Nassau will become the first county in the United States to use ambulances as Baby Safe Haven drop-off sites, County Executive Ed Mangano announced during a Wednesday morning press conference.
Baby Safe Haven allows mothers who feel they are unable to care for their children to legally and anonymously give them away to become wards of the state. Mangano said that the county is taking this step so that fewer mothers will abandon their children in dangerous places.
"[This is] a program that provides mothers real options. A program that avoids a very difficult decision, a wrong decision," Mangano said.
Each ambulance will bear a sign reflecting the logo, "Safe Baby - Safe Place - Safe Haven." The Nassau County Police Department has already installed them on all of its ambulances, as did the North Bellmore Fire Department, Winthrop-University Hospital, the Wantagh-Levittown Ambulance Corp. and Life Star Ambulance Corp.
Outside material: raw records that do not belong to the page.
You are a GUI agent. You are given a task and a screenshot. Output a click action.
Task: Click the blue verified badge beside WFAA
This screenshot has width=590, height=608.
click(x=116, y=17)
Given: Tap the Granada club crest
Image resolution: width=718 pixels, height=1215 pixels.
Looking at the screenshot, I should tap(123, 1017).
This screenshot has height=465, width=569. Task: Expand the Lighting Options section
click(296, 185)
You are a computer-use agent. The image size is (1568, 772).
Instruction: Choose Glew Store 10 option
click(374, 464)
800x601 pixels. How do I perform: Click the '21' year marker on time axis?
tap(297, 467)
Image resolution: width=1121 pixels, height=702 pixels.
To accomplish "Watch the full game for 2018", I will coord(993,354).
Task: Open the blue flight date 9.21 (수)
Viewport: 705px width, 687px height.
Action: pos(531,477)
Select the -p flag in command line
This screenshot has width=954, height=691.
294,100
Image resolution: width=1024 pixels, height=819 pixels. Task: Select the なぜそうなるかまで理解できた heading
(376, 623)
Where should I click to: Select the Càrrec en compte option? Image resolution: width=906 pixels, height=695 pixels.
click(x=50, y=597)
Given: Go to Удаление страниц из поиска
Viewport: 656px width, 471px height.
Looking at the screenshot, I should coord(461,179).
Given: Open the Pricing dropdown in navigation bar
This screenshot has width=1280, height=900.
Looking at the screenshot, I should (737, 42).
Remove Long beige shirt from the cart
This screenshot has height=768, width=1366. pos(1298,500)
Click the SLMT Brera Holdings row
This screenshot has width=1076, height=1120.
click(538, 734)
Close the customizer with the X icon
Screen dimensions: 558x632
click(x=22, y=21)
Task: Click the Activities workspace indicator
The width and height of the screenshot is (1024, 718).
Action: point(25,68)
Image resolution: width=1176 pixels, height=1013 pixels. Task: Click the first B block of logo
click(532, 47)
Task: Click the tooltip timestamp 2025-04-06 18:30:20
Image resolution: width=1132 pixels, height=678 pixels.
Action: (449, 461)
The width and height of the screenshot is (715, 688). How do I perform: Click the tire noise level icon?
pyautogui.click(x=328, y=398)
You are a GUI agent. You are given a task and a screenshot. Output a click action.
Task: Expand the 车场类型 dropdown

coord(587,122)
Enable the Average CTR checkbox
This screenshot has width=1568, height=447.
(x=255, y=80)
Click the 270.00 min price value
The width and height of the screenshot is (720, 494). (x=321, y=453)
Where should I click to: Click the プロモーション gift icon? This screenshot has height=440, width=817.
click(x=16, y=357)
According to the National Safe Haven Alliance, more than 1,000 babies have been saved in the United States in the last decade as a result of the Baby Safe Haven Program. Mangano, however, said that number is actually more than 2,600 (a lack of facts in some areas makes finding the exact number of babies saved difficult).
"This program provides an anonymous place, a safe place, a 'safe haven,' if you will, to drop the baby off to caring individuals that will make sure that baby is safe and properly cared for," Mangano said. "[Ambulance] attendants will be able to receive babies. Mothers will have a place to go, if they see an ambulance, they can drop off their baby.
"Most importantly, we believe that this outlet, this program, will increase the number of babies that can be saved," Mangano said.
According to New York State law, a mother who believes she cannot care for her baby can legally leave the newborn at a number of locations, like police precincts, firehouses, hospitals and churches or with any responsible adult willing to accept the baby and call proper authorities. Over the past 10 years, safe haven laws have been adopted in all 50 states.
Timothy Jaccard, president of the Ambulance Medical Technicians Children of Hope Foundation/Baby Safe Haven Program (AMT Children of Hope Foundation), started the Safe Haven Program in New York over a decade ago in response to the high number of abandoned babies.
"We felt that it's important that the mothers realize that when the mothers see the ambulances, the ambulances are the front line defense out there," Jaccard said. "They know the clientele, they know people that are in the communities, so [the mothers] trust them, and that's where it plays an important role."
Jaccard added, "We believe that that is going to expedite and aid birth mothers in making that decision and moving forward."
The AMT Children of Hope Foundation was founded in 1998 in response to the number of abandoned, deceased infants. The organization, comprised of local healthcare workers, civilians and members of the Nassau County Police Department, not only provides burials for these children but assists pregnant individuals in crisis, provides support to prepare parents-to-be to either raise their child or make an adoption plan and educates them on the Safe Haven law.
The awareness campaign aims to prevent the loss of innocent lives, Jaccard said, noting the infant discovered in the Yaphank Recycling Center in January. Named "Thomas John Hope," Jaccard said a burial is currently being arranged.
The AMT Children of Hope Foundation, which is funding the Nassau initiative, operates a 24/7 emergency hotline, 1-877-796-HOPE (4673); in 2009, the hotline received 2,115 calls.
Baby Safe Haven Spots in Bellmore
North Bellmore Fire Department - 1500 Newbridge Rd.
Bellmore Fire Department - 23o Pettit Ave.
Bellmore-Merrick EMS - 2434 Grand Ave.
Long Island Crisis Center - 2740 Martin Ave.